How do you know if your color is off?
There are a few ways to know if your color is off. You can take a picture using the Macbeth Color Checker Chart as I did in the photo above. Then you can use the densitometer built into PhotoShop or Lightroom to compare each color patch the numbers for RGB.
Skin Tone: The telling sign of good color
The first giveaway to the human eye that the color is off will most likely be skin tone. Look at these photos here. I let the camera figure it out for the first one, which is acceptable on Auto White Balance. Look at the ones following.
There are times when a person is surrounded by dominate color, like a red wall. This will tell your camera that you are seeing in red light and will try an compensate giving your subject a cyan tone to their face.

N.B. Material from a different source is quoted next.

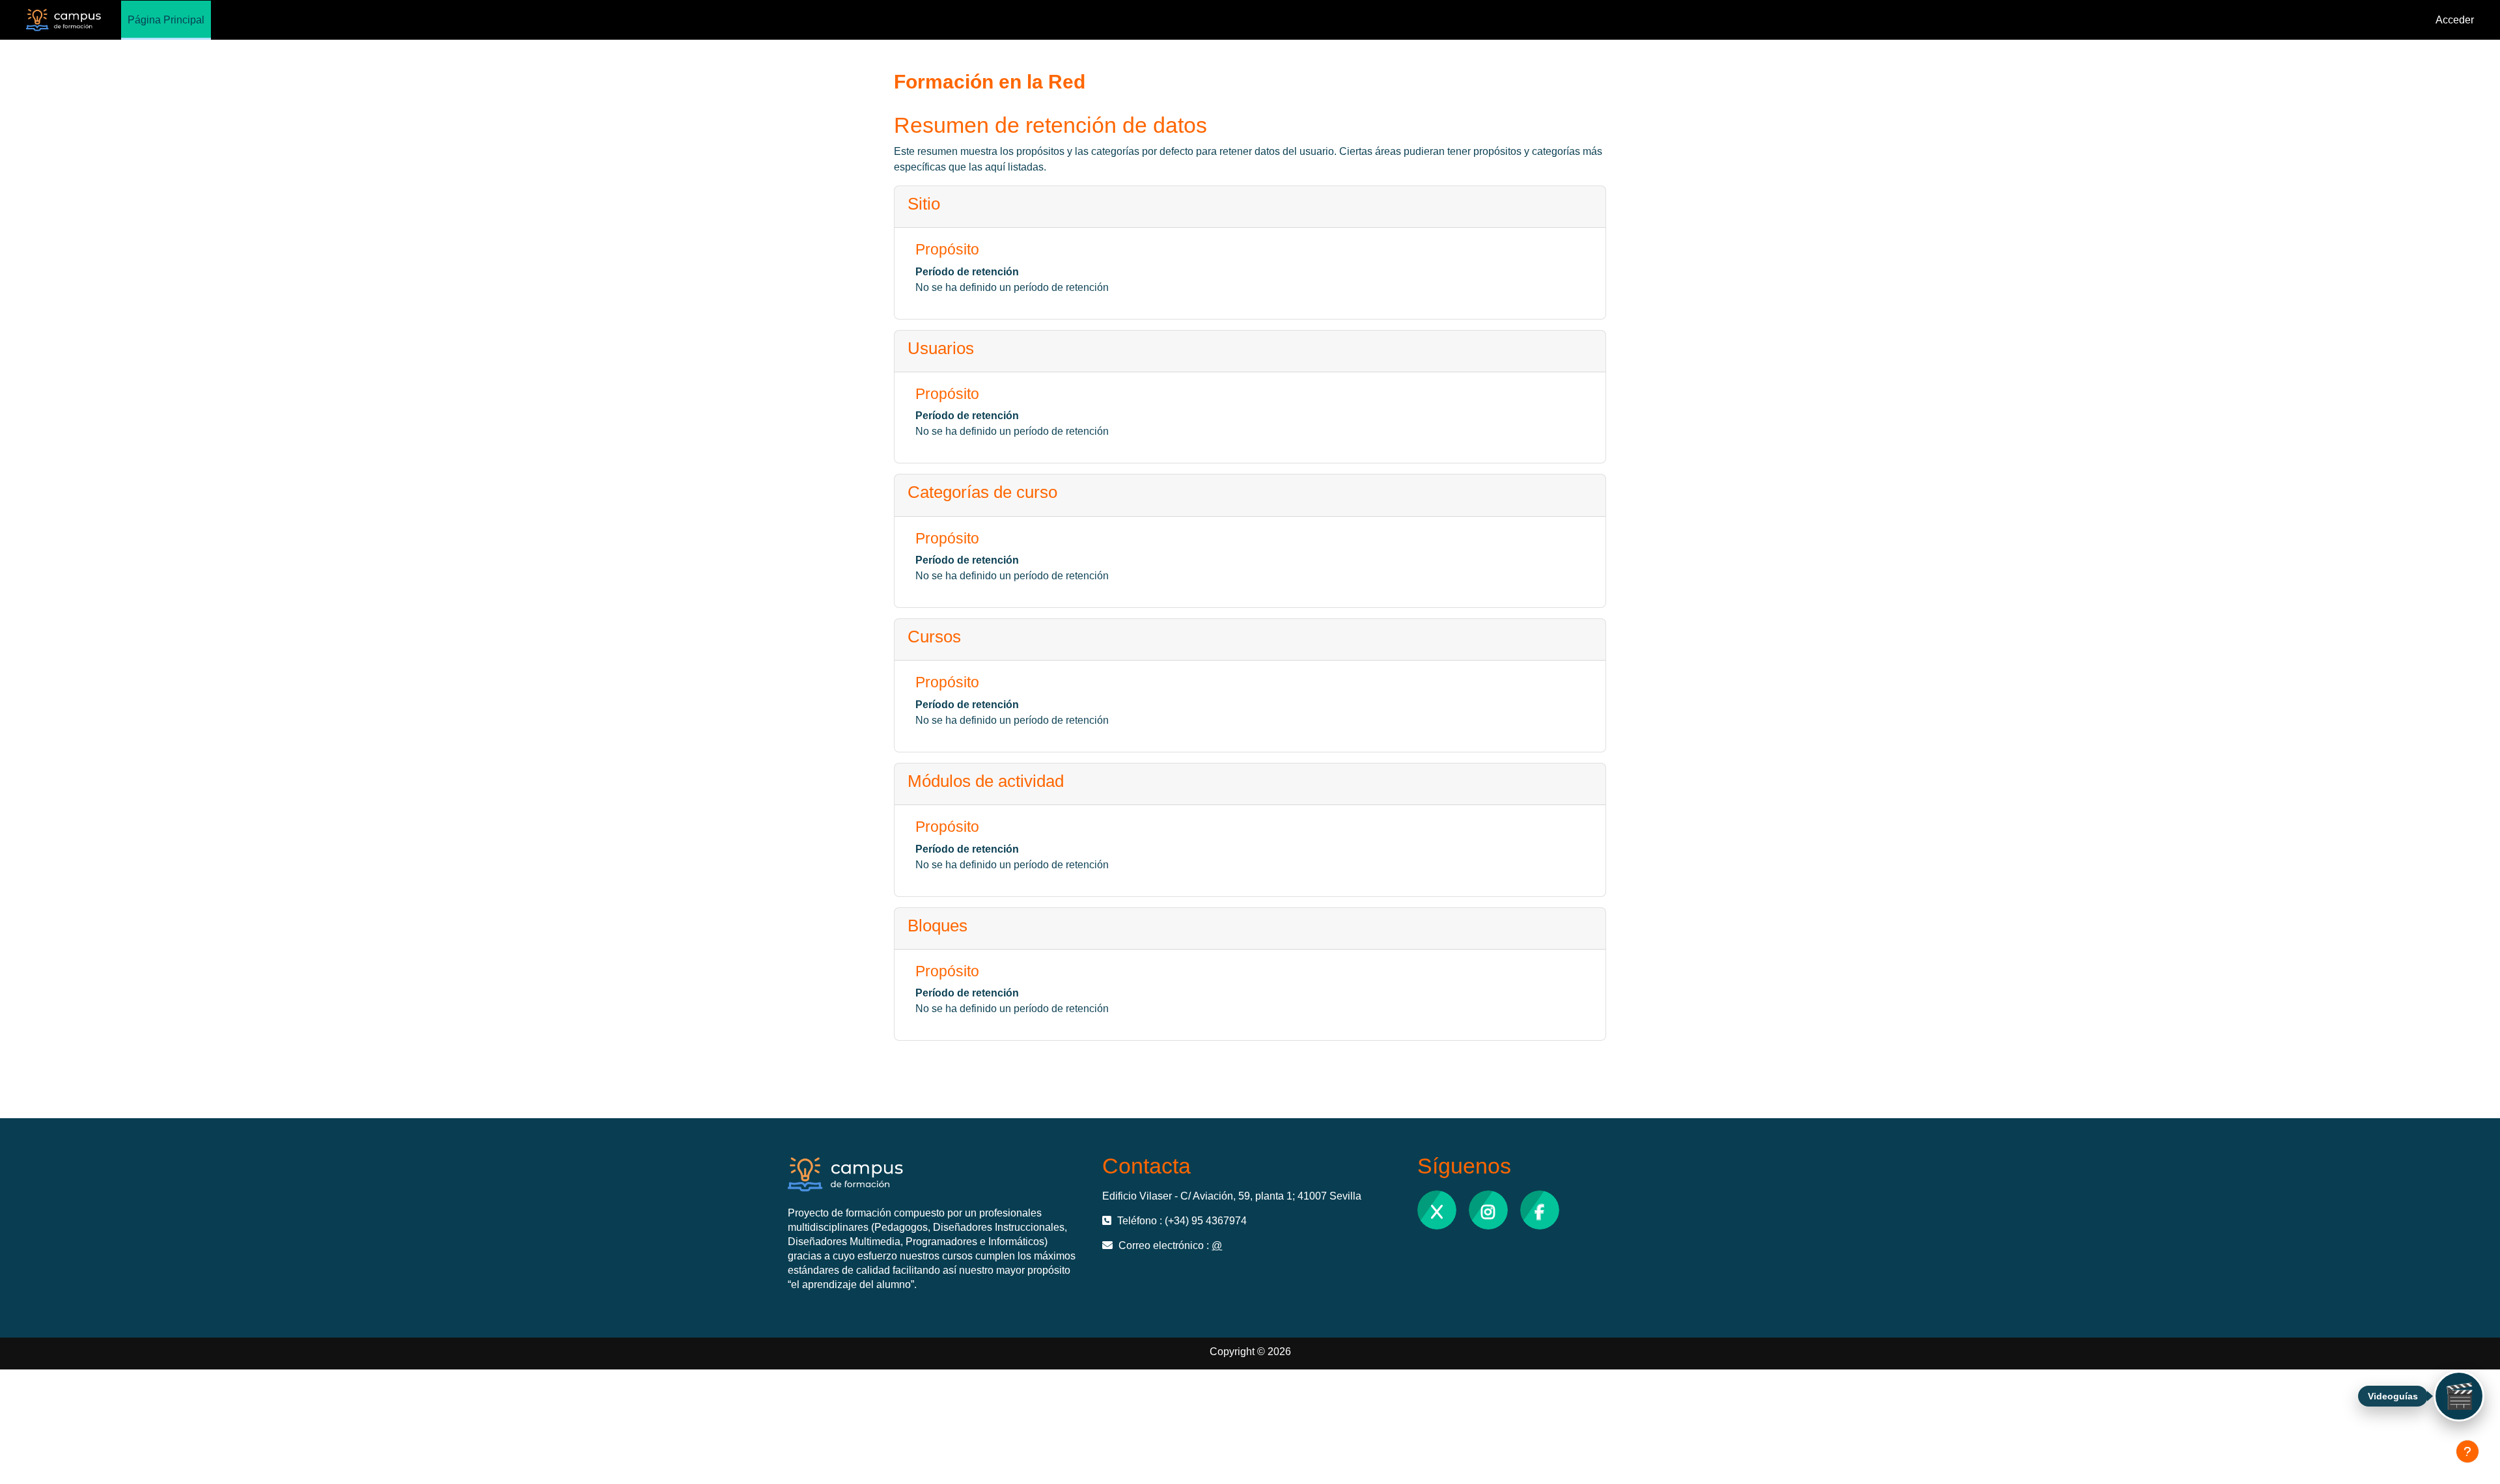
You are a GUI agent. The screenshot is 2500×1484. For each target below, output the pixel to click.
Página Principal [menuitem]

I have done photo shoots where I used strobes and still needed to do a custom white balance because the ceiling, floor or walls were all creating a color cast that made the skins tones not look correct.
You can find online skin tone swatches that you can compare a person's skin to an approximate ethnicity color swatch. The RGB value for Caucasian skin is: R:239, G:208, B:207. Now the numbers may be darker or lighter do the the light on the skin, but the numbers will generally go up and down uniformly.
Here is a link to the Curvemeister website showing you how to use the skin swatch system to see if you are close for the right white balance in a photograph.
My recommendation is to shoot RAW but in every situation always get a custom white balance.